Work to be completed: Report each line of the entries below that includes "agent".
::: Dataset extract
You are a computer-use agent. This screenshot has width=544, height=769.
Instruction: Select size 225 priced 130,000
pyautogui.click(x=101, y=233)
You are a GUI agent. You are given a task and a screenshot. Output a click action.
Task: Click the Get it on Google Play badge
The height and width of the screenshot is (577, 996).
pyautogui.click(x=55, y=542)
::::::
::: Dataset extract
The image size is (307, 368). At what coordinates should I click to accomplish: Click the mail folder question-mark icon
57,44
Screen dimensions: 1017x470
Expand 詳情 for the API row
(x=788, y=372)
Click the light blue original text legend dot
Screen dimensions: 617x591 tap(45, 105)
::::::
Result for this task:
You are a computer-use agent. This screenshot has width=544, height=769.
You are a GUI agent. You are given a task and a screenshot. Output a click action.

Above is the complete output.